[Task details]:
The records that follow must be transcribed in full, without any change.

[Records to use]:
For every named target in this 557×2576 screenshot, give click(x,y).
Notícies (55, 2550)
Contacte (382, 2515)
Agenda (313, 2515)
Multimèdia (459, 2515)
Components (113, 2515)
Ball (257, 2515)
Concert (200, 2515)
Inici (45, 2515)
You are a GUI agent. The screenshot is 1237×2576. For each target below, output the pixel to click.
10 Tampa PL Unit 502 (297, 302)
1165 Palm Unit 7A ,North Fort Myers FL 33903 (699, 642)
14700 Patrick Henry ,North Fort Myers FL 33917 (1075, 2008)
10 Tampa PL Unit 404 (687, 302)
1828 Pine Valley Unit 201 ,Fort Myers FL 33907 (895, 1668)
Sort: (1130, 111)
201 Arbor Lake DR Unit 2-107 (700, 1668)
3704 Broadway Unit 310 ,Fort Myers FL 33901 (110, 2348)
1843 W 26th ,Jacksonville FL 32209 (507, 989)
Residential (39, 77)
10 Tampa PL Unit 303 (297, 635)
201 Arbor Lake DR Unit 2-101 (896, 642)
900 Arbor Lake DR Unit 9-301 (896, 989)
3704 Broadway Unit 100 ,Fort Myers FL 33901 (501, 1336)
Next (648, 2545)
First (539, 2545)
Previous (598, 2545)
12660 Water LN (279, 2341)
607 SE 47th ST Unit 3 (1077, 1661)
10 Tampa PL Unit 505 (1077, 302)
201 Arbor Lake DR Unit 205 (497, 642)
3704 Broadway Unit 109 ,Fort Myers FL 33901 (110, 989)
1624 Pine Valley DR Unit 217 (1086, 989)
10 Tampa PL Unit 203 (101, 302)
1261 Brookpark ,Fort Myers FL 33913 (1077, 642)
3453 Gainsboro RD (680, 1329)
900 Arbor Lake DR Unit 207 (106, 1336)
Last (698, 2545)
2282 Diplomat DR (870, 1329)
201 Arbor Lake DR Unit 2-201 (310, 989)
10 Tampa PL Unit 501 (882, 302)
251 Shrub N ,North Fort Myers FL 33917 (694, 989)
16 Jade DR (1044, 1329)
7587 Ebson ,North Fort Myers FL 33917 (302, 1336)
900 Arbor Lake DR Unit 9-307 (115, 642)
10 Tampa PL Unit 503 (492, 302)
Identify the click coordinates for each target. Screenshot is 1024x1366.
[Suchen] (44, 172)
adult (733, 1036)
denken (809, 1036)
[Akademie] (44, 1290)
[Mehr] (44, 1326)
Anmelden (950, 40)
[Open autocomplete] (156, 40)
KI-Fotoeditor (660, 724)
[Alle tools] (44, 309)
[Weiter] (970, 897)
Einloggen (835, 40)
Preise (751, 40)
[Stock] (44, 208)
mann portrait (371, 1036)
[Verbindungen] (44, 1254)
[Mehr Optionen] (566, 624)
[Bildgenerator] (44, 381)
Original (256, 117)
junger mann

[Answer area]:
For every named target in this 557×2576 screenshot, give click(x,y).
Notícies (55, 2550)
Contacte (382, 2515)
Agenda (313, 2515)
Multimèdia (459, 2515)
Components (113, 2515)
Ball (257, 2515)
Concert (200, 2515)
Inici (45, 2515)
You are a GUI agent. The screenshot is 1237×2576. For each target below, output the pixel to click.
10 Tampa PL Unit 502 (297, 302)
1165 Palm Unit 7A ,North Fort Myers FL 33903 (699, 642)
14700 Patrick Henry ,North Fort Myers FL 33917 (1075, 2008)
10 Tampa PL Unit 404 (687, 302)
1828 Pine Valley Unit 201 ,Fort Myers FL 33907 (895, 1668)
Sort: (1130, 111)
201 Arbor Lake DR Unit 2-107 (700, 1668)
3704 Broadway Unit 310 ,Fort Myers FL 33901 (110, 2348)
1843 W 26th ,Jacksonville FL 32209 (507, 989)
Residential (39, 77)
10 Tampa PL Unit 303 (297, 635)
201 Arbor Lake DR Unit 2-101 (896, 642)
900 Arbor Lake DR Unit 9-301 (896, 989)
3704 Broadway Unit 100 ,Fort Myers FL 33901 (501, 1336)
Next (648, 2545)
First (539, 2545)
Previous (598, 2545)
12660 Water LN (279, 2341)
607 SE 47th ST Unit 3 (1077, 1661)
10 Tampa PL Unit 505 (1077, 302)
201 Arbor Lake DR Unit 205 (497, 642)
3704 Broadway Unit 109 ,Fort Myers FL 33901 (110, 989)
1624 Pine Valley DR Unit 217 (1086, 989)
10 Tampa PL Unit 203 (101, 302)
1261 Brookpark ,Fort Myers FL 33913 (1077, 642)
3453 Gainsboro RD (680, 1329)
900 Arbor Lake DR Unit 207 (106, 1336)
Last (698, 2545)
2282 Diplomat DR (870, 1329)
201 Arbor Lake DR Unit 2-201 (310, 989)
10 Tampa PL Unit 501 (882, 302)
251 Shrub N ,North Fort Myers FL 33917 (694, 989)
16 Jade DR (1044, 1329)
7587 Ebson ,North Fort Myers FL 33917 (302, 1336)
900 Arbor Lake DR Unit 9-307 (115, 642)
10 Tampa PL Unit 503 (492, 302)
Identify the click coordinates for each target. Screenshot is 1024x1366.
[Suchen] (44, 172)
adult (733, 1036)
denken (809, 1036)
[Akademie] (44, 1290)
[Mehr] (44, 1326)
Anmelden (950, 40)
[Open autocomplete] (156, 40)
KI-Fotoeditor (660, 724)
[Alle tools] (44, 309)
[Weiter] (970, 897)
Einloggen (835, 40)
Preise (751, 40)
[Stock] (44, 208)
mann portrait (371, 1036)
[Verbindungen] (44, 1254)
[Mehr Optionen] (566, 624)
[Bildgenerator] (44, 381)
Original (256, 117)
junger mann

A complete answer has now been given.